*Work request*: From the listing below, output only the lines starting at the line that has "WP-Copyprotect (358, 2571)" and ending at the line that has "Health (292, 55)", exactly as they appear, ends included.

*Supplied entries*:
- - - - - - -
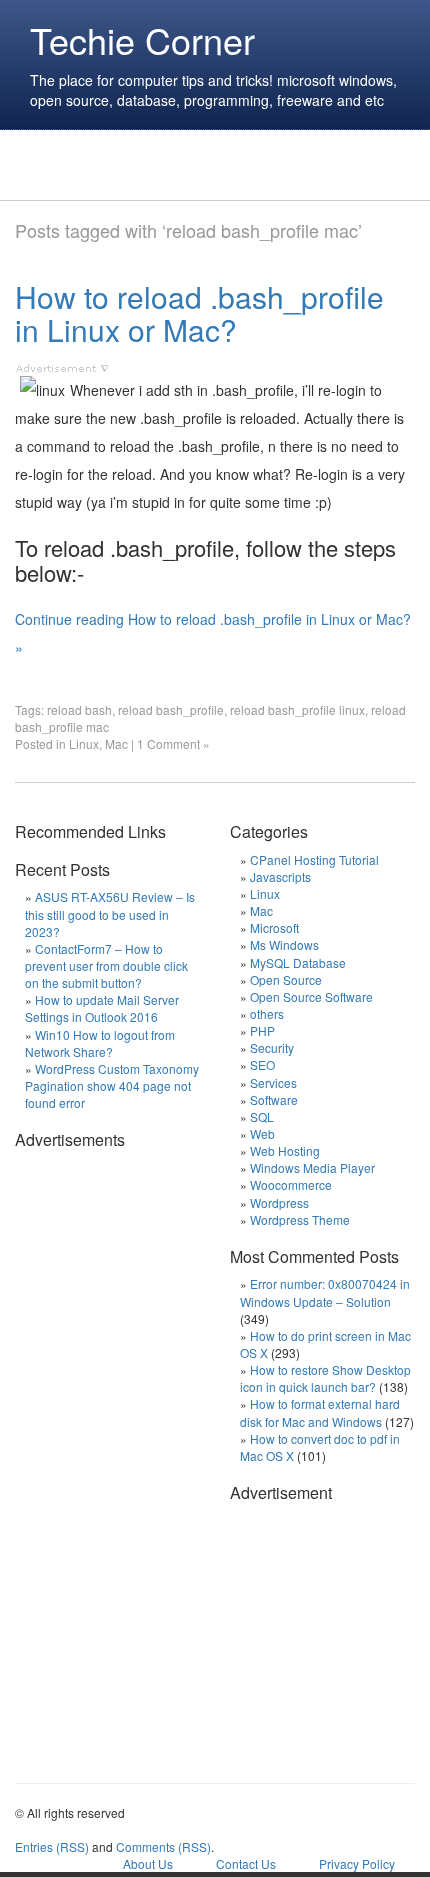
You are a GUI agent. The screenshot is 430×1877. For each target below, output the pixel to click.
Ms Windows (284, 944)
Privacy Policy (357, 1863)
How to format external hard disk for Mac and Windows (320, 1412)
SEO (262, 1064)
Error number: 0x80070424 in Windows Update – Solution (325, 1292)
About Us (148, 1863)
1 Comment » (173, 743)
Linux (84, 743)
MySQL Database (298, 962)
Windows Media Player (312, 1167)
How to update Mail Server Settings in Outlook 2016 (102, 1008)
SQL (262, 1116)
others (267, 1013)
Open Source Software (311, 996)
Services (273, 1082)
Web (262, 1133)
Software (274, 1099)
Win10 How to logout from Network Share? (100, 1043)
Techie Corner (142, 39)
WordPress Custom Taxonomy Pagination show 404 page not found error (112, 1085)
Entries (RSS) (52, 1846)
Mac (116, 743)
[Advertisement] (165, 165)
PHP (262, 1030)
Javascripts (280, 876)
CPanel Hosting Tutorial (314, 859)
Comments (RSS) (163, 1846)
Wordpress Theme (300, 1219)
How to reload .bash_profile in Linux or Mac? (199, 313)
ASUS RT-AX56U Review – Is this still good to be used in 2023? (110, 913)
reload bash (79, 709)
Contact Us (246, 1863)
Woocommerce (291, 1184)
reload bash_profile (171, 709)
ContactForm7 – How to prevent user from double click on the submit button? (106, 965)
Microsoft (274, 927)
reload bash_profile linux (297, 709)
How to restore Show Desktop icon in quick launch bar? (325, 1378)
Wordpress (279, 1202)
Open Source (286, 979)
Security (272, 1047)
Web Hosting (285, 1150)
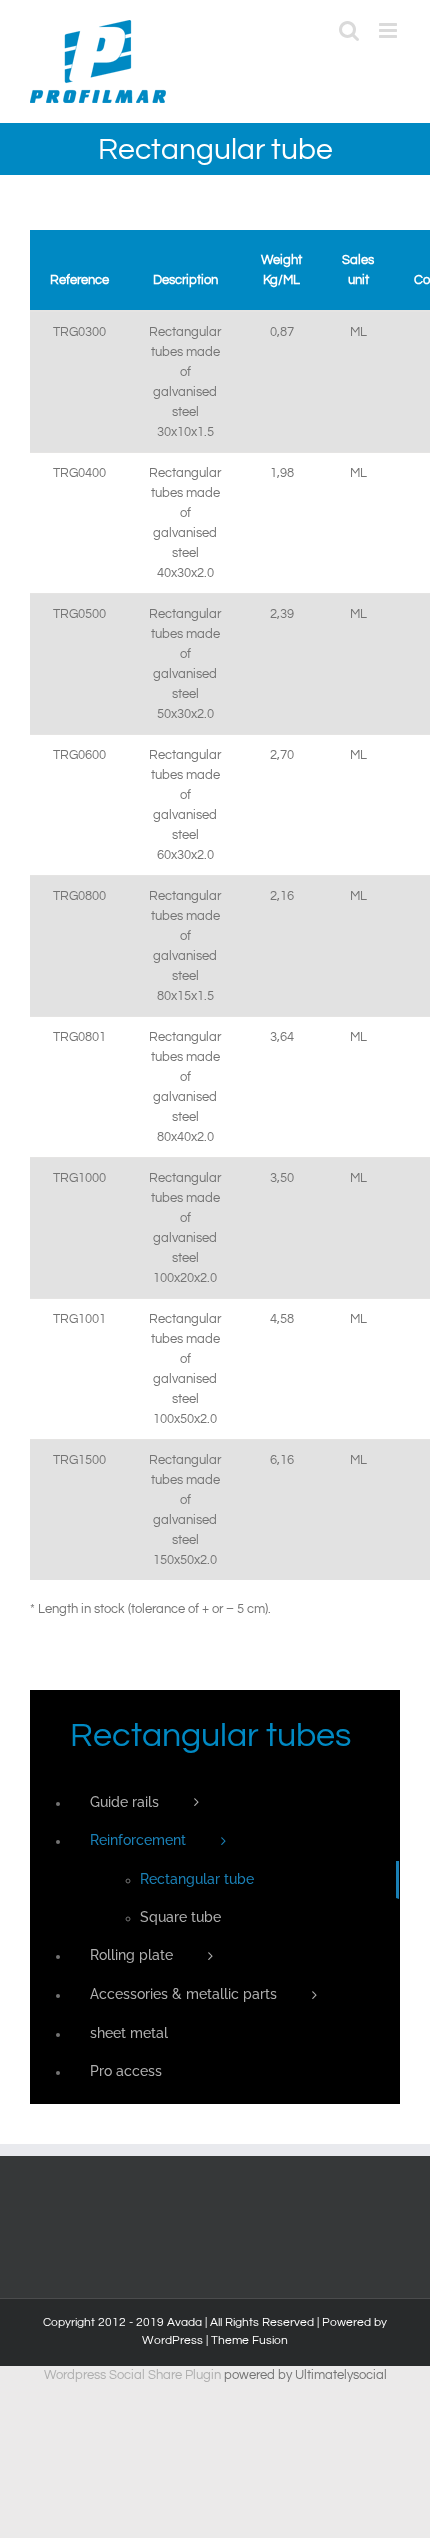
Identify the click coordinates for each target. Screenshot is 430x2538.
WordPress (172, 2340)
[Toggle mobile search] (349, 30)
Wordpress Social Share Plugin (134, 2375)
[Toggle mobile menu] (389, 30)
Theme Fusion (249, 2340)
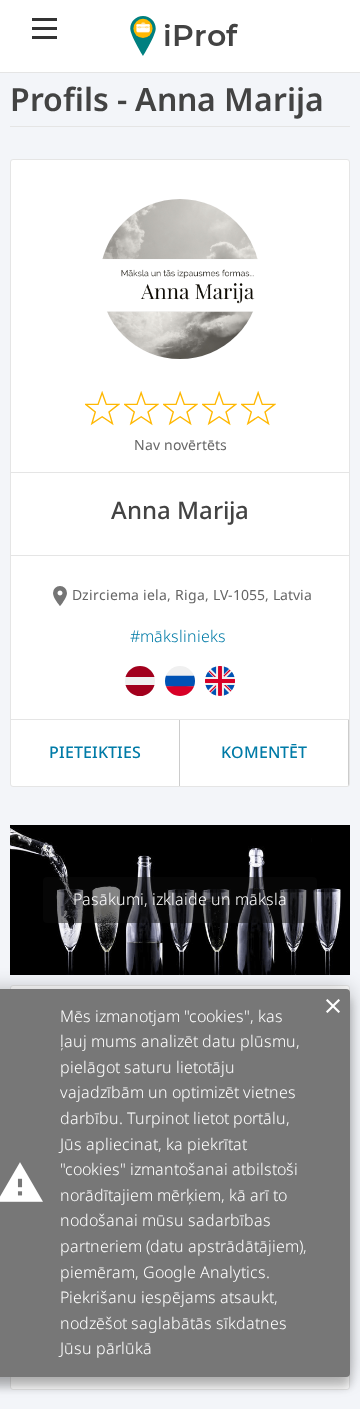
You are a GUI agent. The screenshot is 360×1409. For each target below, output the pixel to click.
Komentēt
- - - - - - -
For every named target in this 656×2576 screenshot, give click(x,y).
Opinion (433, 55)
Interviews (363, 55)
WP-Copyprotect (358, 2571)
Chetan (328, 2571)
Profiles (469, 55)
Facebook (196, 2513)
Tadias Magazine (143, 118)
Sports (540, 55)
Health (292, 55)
- - - - - - -
*Task output*:
WP-Copyprotect (358, 2571)
Chetan (328, 2571)
Profiles (469, 55)
Facebook (196, 2513)
Tadias Magazine (143, 118)
Sports (540, 55)
Health (292, 55)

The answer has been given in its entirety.